Some traditional Arunachal dishes are:
- Gyapa khazi is a type of pulao made of rice, fermented cheese, small dried fish or shrimp, chillies, ginger and other spices.
- Khura is a pancake, often taken with tea.
- Momo is made by stuffing minced pork and onions into dough and then steaming the dumpling in a three-layer steamer or frying them.
- Thukpa is a soup filled with noodles, minced meat and vegetables, also known as der thuk. Ashum thukpa is made of maize, beans and meat.
- Zan is the staple dish of the Monpa tribes. It is usually made of millet flour, and is served with vegetables or meat, to which fermented cheese, soya bean or herbs are added.
Getting tea or coffee is quite easy in Arunachal Pradesh. There are many local drinks which include local beers.

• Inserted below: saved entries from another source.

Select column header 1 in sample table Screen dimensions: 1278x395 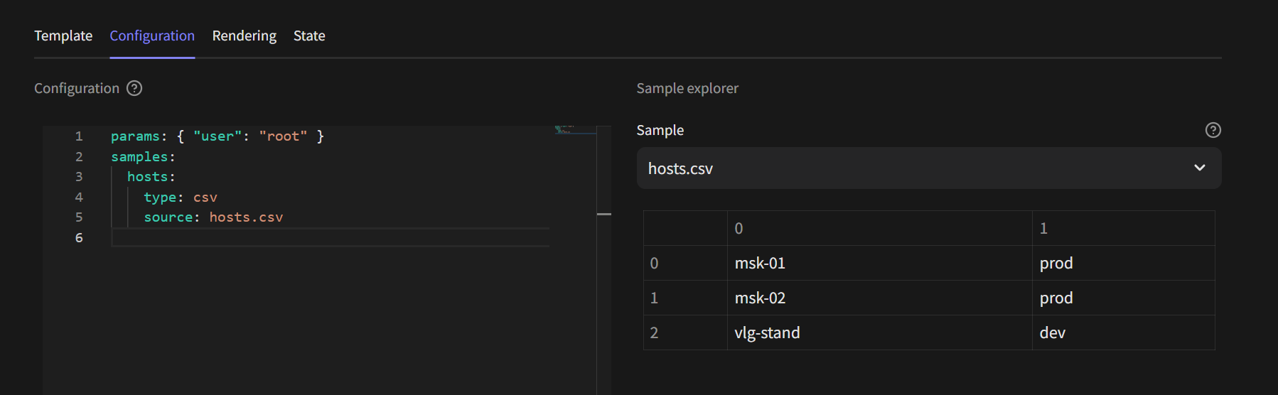pos(1043,228)
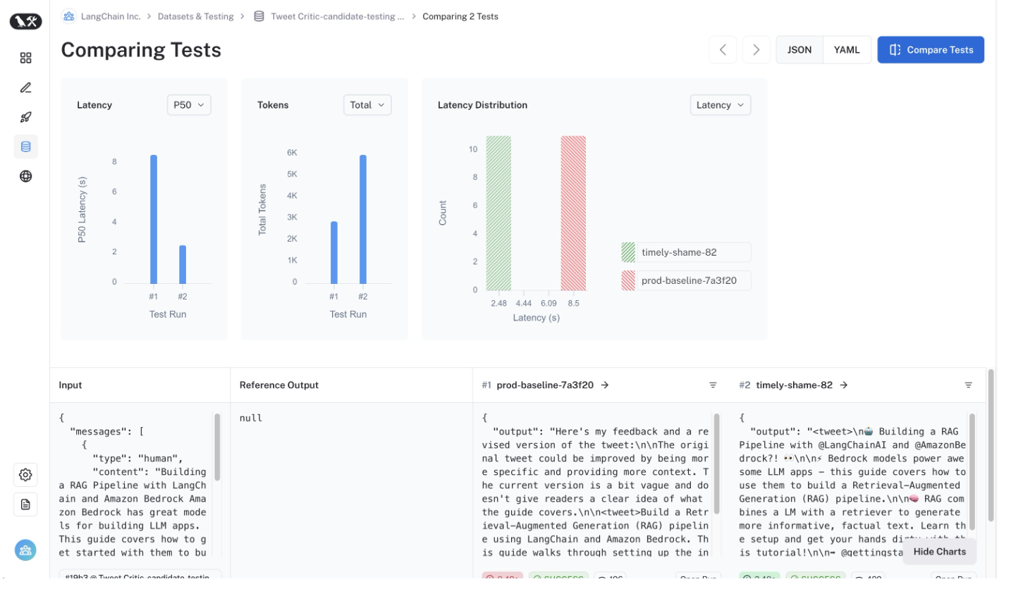The height and width of the screenshot is (589, 1011).
Task: Open the globe hub icon in sidebar
Action: [x=25, y=176]
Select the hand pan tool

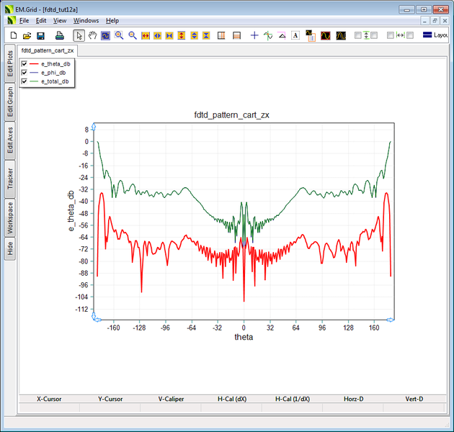(x=92, y=35)
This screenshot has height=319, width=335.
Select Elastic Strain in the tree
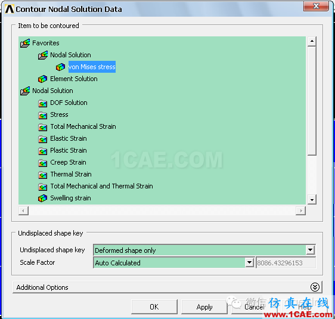(69, 138)
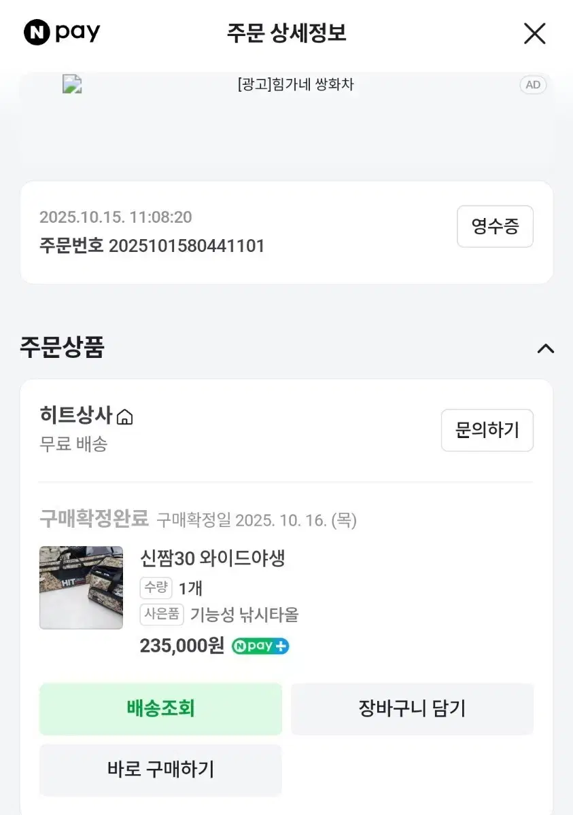This screenshot has width=573, height=815.
Task: Click the 사은품 gift label
Action: pos(162,615)
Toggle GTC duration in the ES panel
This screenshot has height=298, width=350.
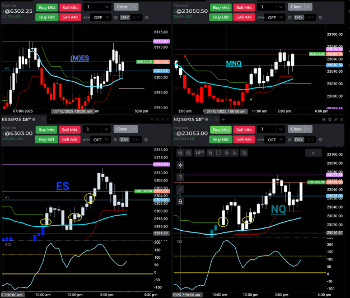click(136, 139)
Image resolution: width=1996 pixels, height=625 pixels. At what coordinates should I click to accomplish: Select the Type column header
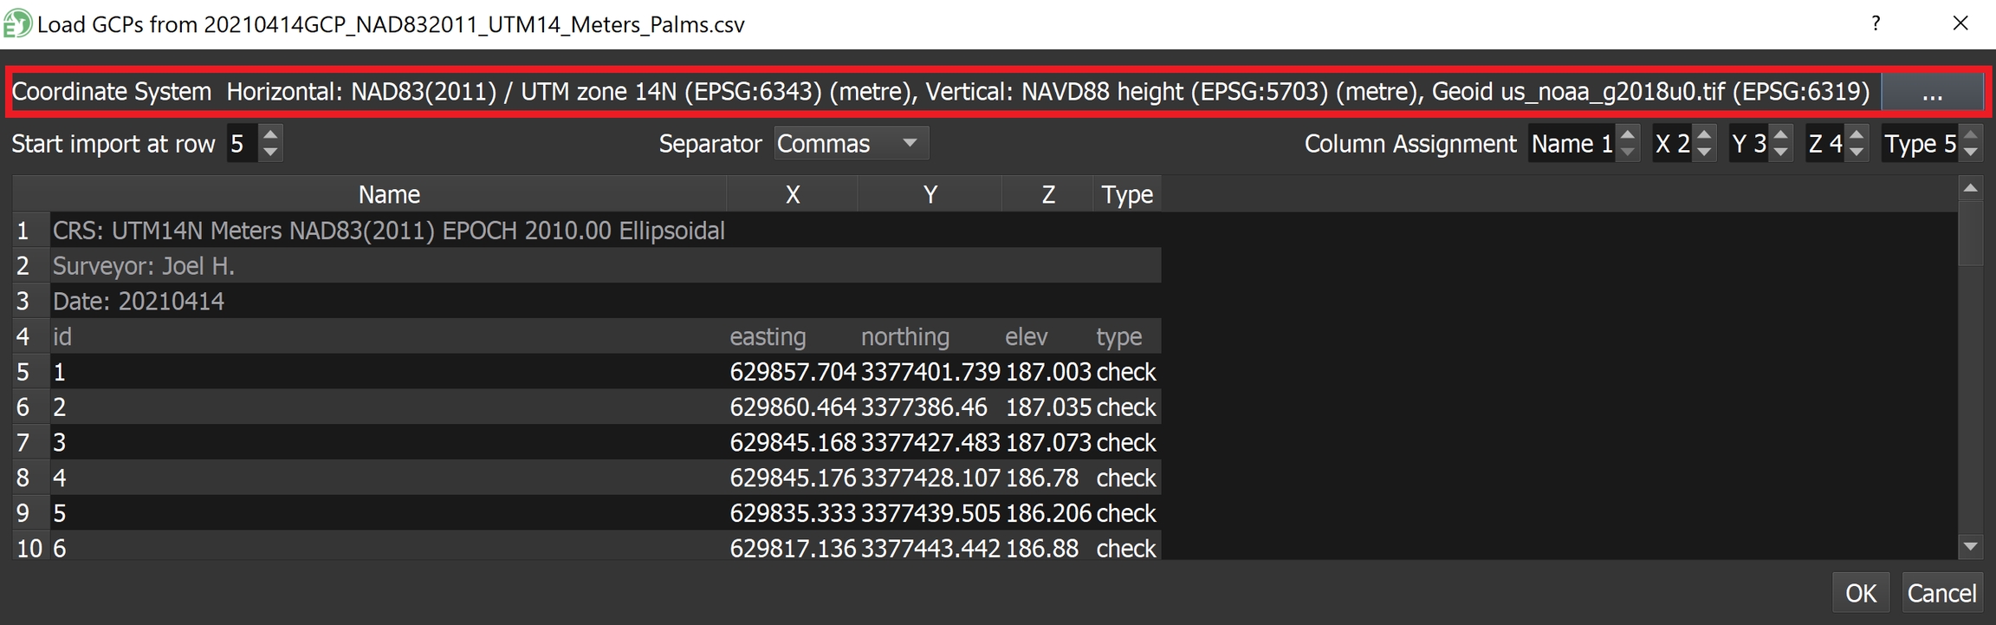tap(1126, 194)
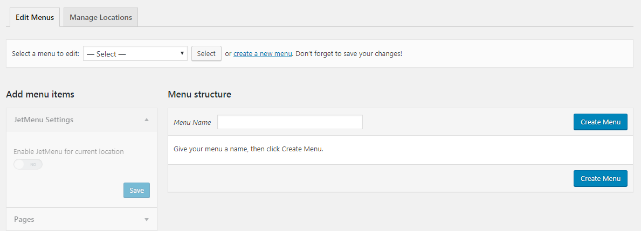This screenshot has width=641, height=231.
Task: Click the arrow of the menu select box
Action: pyautogui.click(x=182, y=53)
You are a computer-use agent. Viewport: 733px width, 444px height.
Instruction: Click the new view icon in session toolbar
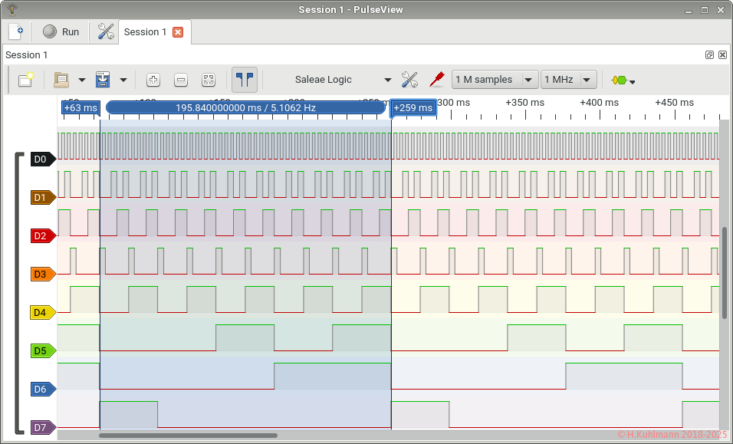point(25,80)
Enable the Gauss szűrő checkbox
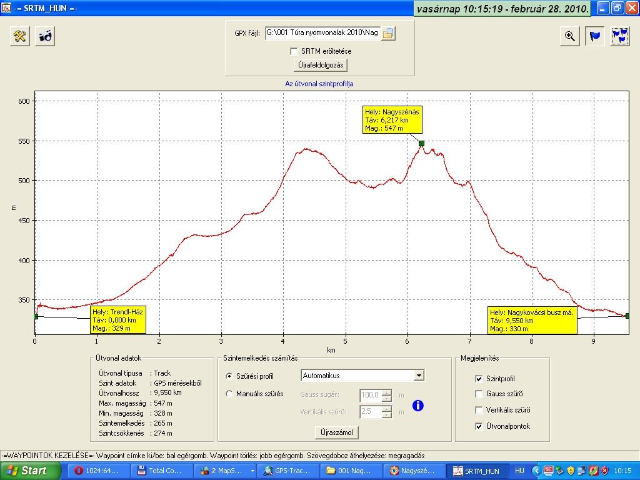The width and height of the screenshot is (640, 480). click(x=479, y=394)
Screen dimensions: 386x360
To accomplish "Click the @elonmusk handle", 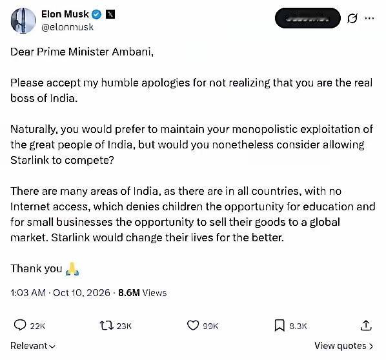I will point(67,27).
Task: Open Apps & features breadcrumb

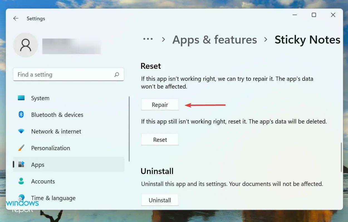Action: 215,40
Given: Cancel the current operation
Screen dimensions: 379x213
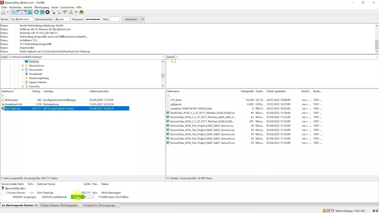Looking at the screenshot, I should [x=47, y=12].
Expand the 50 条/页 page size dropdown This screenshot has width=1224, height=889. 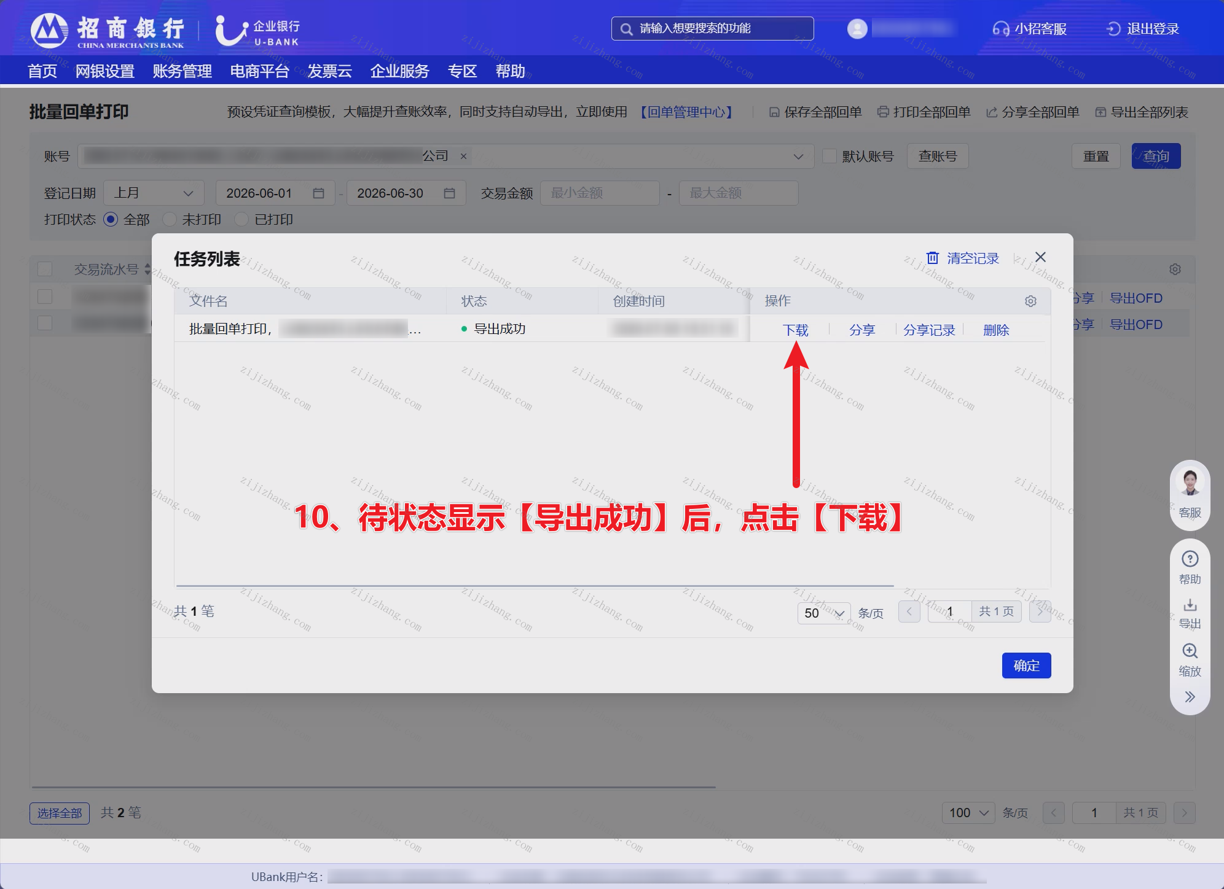(824, 613)
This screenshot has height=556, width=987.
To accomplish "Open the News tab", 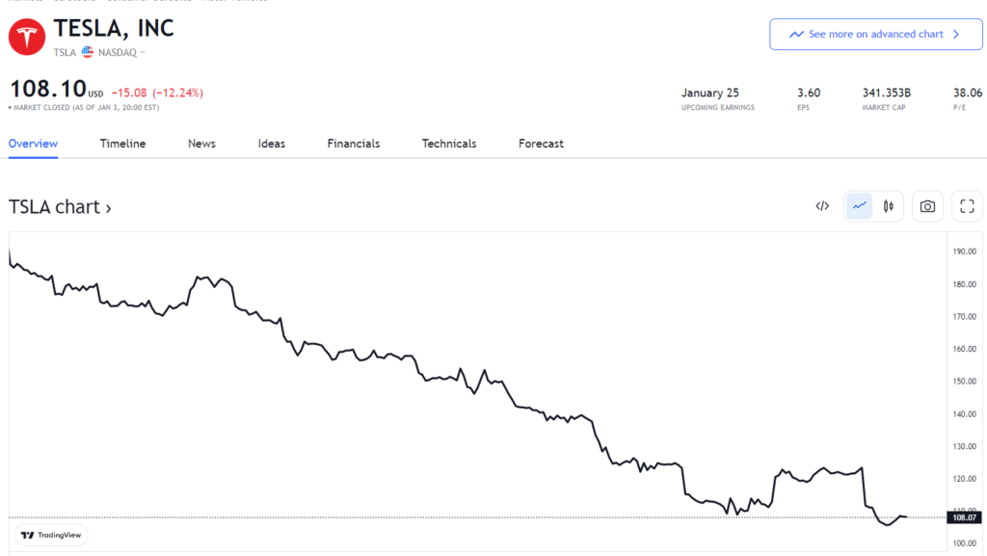I will (x=201, y=144).
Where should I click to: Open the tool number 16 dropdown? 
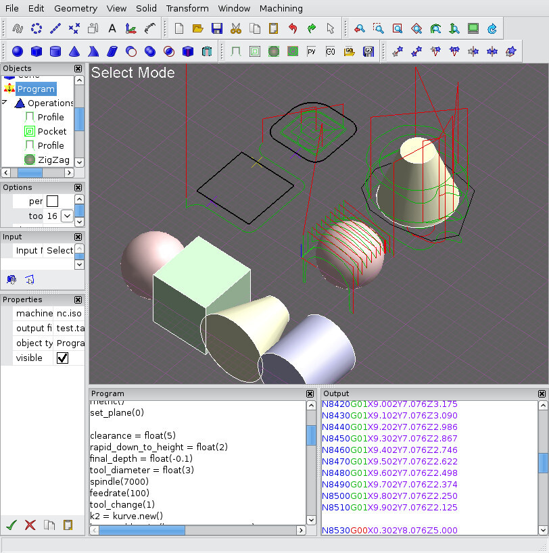pyautogui.click(x=67, y=216)
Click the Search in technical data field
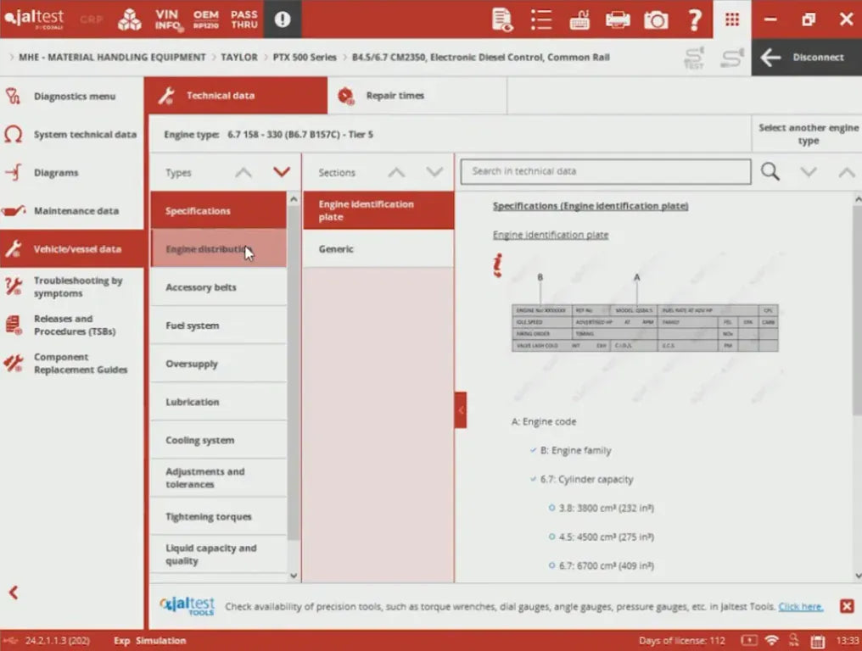 605,171
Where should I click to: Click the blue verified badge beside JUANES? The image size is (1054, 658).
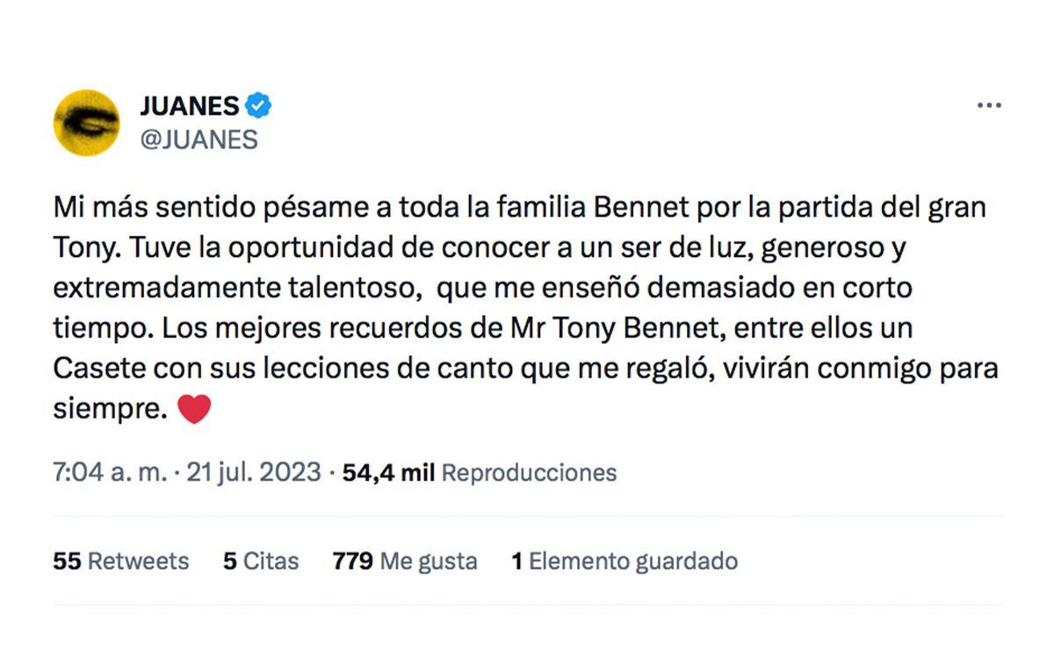258,107
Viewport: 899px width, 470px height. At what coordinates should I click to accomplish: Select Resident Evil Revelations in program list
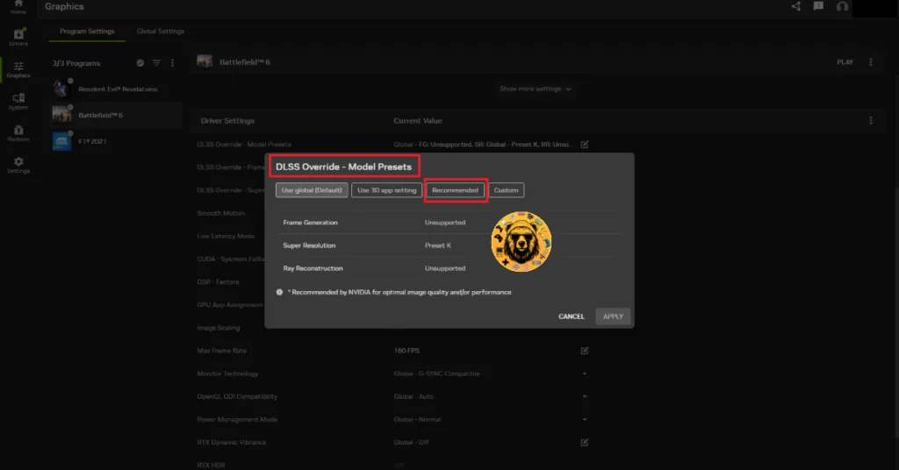click(x=117, y=89)
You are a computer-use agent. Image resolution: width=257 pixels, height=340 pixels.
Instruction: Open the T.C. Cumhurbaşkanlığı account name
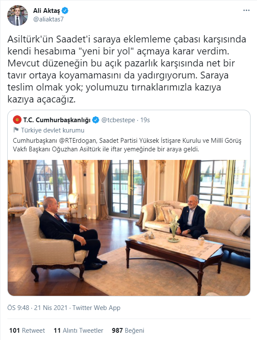[x=57, y=120]
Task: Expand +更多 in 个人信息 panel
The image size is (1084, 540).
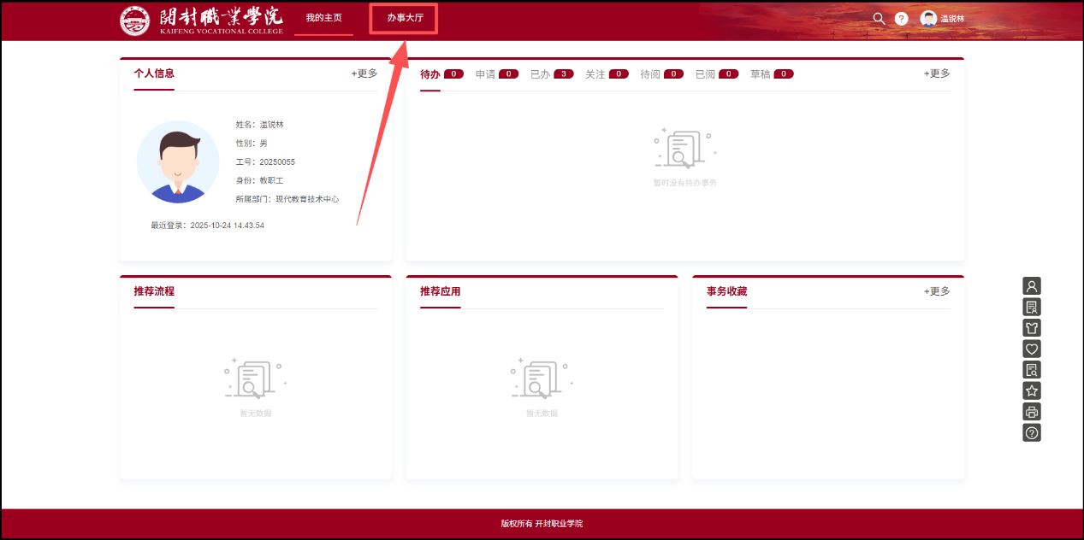Action: pyautogui.click(x=364, y=73)
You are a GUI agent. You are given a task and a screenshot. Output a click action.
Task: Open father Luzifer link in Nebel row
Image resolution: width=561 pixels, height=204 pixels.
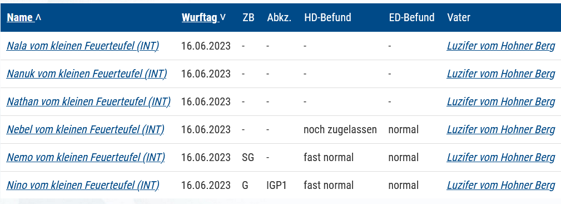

- Saraku is a local alcoholic drink.
- Apo is a local beer. It can be categorised as a rice beer. You cannot find it in shops as they are usually brewed in households and often served along with rice and chutney and is a part of a tradition and culture.
Arunachal Pradesh is a safe state. The inhabitants are generally friendly and ready to help visitors. However, there are dangers of altitude sickness for the visitors of the state, especially in the high mountainous areas. You are not advised to visit sensitive places near the Indo-China border. Stay inside your hotel and its premises in the night as going out between the mountains during the night might not be a good idea. The most important, Drive Carefully!, if you are driving in mountainous roads, speeding or overtaking might not be a safe choice. Avoid visiting the state in the rainy season. The heavy rains cause the roads to get really muddy and landslides are frequent which lead to road blocks. All the places are well guarded and the crime rate in this region is very low.
- Assam - known for its lush tea gardens and wildlife,
- Nagaland - known for its unique landscape and culture.
- Meghalaya- known for its exceptional wildlife and natural beauty. The world's wettest place Cherrapunji is also located here.